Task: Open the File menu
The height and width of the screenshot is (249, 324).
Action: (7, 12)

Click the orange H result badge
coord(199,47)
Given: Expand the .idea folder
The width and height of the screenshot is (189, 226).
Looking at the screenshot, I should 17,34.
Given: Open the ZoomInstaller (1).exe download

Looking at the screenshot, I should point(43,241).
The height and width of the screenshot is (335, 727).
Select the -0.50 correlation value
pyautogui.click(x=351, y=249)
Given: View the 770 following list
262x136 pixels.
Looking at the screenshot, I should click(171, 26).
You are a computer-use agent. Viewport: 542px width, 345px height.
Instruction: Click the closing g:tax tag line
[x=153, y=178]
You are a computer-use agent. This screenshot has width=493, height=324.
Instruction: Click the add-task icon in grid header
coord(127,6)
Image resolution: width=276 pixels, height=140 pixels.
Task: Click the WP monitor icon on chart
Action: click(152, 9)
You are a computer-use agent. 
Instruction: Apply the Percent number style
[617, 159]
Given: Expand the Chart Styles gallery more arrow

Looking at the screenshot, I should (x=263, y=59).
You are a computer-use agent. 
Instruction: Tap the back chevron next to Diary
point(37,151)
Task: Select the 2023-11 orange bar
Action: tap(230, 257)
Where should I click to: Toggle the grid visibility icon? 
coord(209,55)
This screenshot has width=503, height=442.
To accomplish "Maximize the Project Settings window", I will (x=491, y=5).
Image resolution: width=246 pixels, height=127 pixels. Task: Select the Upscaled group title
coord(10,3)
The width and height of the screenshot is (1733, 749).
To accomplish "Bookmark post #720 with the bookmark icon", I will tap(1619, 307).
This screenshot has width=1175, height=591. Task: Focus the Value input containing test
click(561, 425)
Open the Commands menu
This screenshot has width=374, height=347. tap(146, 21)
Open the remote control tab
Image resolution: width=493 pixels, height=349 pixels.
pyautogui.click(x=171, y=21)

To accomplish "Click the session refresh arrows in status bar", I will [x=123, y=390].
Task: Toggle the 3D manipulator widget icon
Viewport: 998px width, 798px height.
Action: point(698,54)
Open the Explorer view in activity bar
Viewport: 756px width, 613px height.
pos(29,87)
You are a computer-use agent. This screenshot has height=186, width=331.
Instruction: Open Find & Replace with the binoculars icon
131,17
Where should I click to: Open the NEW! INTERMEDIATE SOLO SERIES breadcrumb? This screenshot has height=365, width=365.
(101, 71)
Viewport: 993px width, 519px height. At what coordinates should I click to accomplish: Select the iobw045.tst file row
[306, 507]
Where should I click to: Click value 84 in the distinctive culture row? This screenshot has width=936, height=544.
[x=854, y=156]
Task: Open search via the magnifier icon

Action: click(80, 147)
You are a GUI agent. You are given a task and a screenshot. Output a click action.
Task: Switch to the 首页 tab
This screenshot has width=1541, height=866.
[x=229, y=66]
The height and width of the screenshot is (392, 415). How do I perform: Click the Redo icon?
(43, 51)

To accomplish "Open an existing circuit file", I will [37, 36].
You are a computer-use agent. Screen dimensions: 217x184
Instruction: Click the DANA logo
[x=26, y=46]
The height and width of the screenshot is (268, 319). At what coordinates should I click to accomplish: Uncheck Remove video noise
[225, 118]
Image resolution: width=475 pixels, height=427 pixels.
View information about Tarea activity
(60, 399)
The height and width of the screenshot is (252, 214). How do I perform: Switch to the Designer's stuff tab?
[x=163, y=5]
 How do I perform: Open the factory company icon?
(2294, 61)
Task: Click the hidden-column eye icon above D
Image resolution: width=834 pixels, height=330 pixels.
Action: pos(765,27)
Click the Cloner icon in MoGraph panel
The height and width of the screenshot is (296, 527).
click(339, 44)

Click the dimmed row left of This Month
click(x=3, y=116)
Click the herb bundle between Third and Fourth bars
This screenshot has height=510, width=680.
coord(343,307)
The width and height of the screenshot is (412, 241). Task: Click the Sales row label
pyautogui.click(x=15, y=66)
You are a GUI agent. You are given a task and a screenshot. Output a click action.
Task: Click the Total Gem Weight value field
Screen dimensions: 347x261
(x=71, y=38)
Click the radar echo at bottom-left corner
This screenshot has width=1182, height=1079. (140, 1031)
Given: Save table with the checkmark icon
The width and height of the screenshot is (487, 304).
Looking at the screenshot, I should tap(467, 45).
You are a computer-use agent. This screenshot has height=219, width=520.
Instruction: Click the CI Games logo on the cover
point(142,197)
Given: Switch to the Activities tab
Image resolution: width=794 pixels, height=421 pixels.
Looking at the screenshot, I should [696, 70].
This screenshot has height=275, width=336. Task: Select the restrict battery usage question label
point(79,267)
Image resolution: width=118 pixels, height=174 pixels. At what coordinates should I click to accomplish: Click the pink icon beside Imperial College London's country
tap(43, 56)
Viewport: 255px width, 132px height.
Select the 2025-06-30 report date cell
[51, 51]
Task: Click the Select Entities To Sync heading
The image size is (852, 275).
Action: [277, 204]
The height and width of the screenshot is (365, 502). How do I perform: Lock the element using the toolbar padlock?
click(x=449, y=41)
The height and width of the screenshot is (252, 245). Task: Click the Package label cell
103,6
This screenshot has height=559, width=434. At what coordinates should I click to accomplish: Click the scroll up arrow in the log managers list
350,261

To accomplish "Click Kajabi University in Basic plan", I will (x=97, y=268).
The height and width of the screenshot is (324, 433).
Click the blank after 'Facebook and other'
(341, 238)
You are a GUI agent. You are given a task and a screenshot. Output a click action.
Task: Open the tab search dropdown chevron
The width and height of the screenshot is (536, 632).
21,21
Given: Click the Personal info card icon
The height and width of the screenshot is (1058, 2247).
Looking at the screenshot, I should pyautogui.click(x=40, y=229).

========

● YOUR ASSIGNMENT
Starting at the line above that holds "Task: Open the tab search dropdown chevron" and ending at the line that holds "Given: Click the Personal info card icon", transcribe each line exactly and include no other lines.

● TASK SOLUTION
Task: Open the tab search dropdown chevron
The width and height of the screenshot is (536, 632).
21,21
Given: Click the Personal info card icon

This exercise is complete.